» **Exercise**:
Without altering anything, repeat each of the records.

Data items
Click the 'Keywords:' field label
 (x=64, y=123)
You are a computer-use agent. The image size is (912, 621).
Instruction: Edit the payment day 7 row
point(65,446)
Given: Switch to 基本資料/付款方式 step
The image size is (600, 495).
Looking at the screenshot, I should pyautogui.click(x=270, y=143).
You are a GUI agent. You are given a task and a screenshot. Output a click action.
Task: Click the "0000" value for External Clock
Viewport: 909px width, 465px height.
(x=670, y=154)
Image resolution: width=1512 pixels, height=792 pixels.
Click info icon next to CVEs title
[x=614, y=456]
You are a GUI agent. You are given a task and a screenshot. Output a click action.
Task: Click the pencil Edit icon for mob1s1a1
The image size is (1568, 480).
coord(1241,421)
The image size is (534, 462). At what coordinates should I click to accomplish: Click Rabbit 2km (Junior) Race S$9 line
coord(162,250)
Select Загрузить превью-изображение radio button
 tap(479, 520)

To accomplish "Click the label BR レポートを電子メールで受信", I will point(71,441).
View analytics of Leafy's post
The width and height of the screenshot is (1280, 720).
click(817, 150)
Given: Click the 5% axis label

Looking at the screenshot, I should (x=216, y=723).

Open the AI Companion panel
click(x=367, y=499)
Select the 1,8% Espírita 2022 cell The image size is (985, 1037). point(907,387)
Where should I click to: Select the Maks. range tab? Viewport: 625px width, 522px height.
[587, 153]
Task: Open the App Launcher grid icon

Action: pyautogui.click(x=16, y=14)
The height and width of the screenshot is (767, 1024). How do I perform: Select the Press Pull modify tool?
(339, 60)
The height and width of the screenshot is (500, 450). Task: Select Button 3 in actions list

» **Answer**:
Click the 'Keywords:' field label
 (x=64, y=123)
You are a computer-use agent. The image size is (912, 621).
Instruction: Edit the payment day 7 row
point(65,446)
Given: Switch to 基本資料/付款方式 step
The image size is (600, 495).
Looking at the screenshot, I should pyautogui.click(x=270, y=143).
You are a GUI agent. You are given a task and a screenshot. Output a click action.
Task: Click the "0000" value for External Clock
Viewport: 909px width, 465px height.
(x=670, y=154)
Image resolution: width=1512 pixels, height=792 pixels.
Click info icon next to CVEs title
[x=614, y=456]
You are a GUI agent. You are given a task and a screenshot. Output a click action.
Task: Click the pencil Edit icon for mob1s1a1
The image size is (1568, 480).
coord(1241,421)
The image size is (534, 462). At what coordinates should I click to accomplish: Click Rabbit 2km (Junior) Race S$9 line
coord(162,250)
Select Загрузить превью-изображение radio button
 tap(479, 520)

To accomplish "Click the label BR レポートを電子メールで受信", I will point(71,441).
View analytics of Leafy's post
The width and height of the screenshot is (1280, 720).
click(817, 150)
Given: Click the 5% axis label

Looking at the screenshot, I should (x=216, y=723).

Open the AI Companion panel
click(x=367, y=499)
Select the 1,8% Espírita 2022 cell The image size is (985, 1037). point(907,387)
Where should I click to: Select the Maks. range tab? Viewport: 625px width, 522px height.
[587, 153]
Task: Open the App Launcher grid icon

Action: pyautogui.click(x=16, y=14)
The height and width of the screenshot is (767, 1024). How do I perform: Select the Press Pull modify tool?
(339, 60)
The height and width of the screenshot is (500, 450). Task: Select Button 3 in actions list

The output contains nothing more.